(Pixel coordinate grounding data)
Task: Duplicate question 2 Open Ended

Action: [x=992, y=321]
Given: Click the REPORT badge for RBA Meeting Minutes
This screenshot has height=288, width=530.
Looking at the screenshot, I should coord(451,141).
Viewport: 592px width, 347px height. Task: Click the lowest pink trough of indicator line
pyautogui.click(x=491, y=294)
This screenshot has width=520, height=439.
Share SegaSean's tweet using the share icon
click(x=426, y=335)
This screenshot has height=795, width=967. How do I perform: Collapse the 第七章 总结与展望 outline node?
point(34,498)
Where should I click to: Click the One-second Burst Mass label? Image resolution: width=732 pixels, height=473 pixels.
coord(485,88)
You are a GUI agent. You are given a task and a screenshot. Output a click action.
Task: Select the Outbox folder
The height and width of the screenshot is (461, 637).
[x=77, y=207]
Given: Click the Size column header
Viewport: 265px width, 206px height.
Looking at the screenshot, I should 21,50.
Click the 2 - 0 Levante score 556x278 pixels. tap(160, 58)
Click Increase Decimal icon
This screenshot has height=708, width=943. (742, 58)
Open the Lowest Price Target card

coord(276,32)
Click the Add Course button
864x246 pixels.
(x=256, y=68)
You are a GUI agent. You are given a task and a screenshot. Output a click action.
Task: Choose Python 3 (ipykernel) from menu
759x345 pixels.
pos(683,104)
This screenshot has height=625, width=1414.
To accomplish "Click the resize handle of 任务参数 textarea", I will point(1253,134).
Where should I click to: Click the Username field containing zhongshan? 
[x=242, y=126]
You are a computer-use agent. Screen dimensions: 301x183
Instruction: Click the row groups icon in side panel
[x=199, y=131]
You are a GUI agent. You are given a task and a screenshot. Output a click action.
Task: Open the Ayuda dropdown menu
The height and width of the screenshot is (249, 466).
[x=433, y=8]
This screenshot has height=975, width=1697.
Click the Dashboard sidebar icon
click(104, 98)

What this task involves
Write out every entry word for word.

Answer space
Task: Duplicate question 2 Open Ended

Action: [x=992, y=321]
Given: Click the REPORT badge for RBA Meeting Minutes
This screenshot has height=288, width=530.
Looking at the screenshot, I should coord(451,141).
Viewport: 592px width, 347px height. Task: Click the lowest pink trough of indicator line
pyautogui.click(x=491, y=294)
This screenshot has width=520, height=439.
Share SegaSean's tweet using the share icon
click(x=426, y=335)
This screenshot has height=795, width=967. How do I perform: Collapse the 第七章 总结与展望 outline node?
point(34,498)
Where should I click to: Click the One-second Burst Mass label? Image resolution: width=732 pixels, height=473 pixels.
coord(485,88)
You are a GUI agent. You are given a task and a screenshot. Output a click action.
Task: Select the Outbox folder
The height and width of the screenshot is (461, 637).
[x=77, y=207]
Given: Click the Size column header
Viewport: 265px width, 206px height.
Looking at the screenshot, I should 21,50.
Click the 2 - 0 Levante score 556x278 pixels. tap(160, 58)
Click Increase Decimal icon
This screenshot has height=708, width=943. (742, 58)
Open the Lowest Price Target card

coord(276,32)
Click the Add Course button
864x246 pixels.
(x=256, y=68)
You are a GUI agent. You are given a task and a screenshot. Output a click action.
Task: Choose Python 3 (ipykernel) from menu
759x345 pixels.
pos(683,104)
This screenshot has height=625, width=1414.
To accomplish "Click the resize handle of 任务参数 textarea", I will point(1253,134).
Where should I click to: Click the Username field containing zhongshan? 
[x=242, y=126]
You are a computer-use agent. Screen dimensions: 301x183
Instruction: Click the row groups icon in side panel
[x=199, y=131]
You are a GUI agent. You are given a task and a screenshot. Output a click action.
Task: Open the Ayuda dropdown menu
The height and width of the screenshot is (249, 466).
[x=433, y=8]
This screenshot has height=975, width=1697.
Click the Dashboard sidebar icon
click(104, 98)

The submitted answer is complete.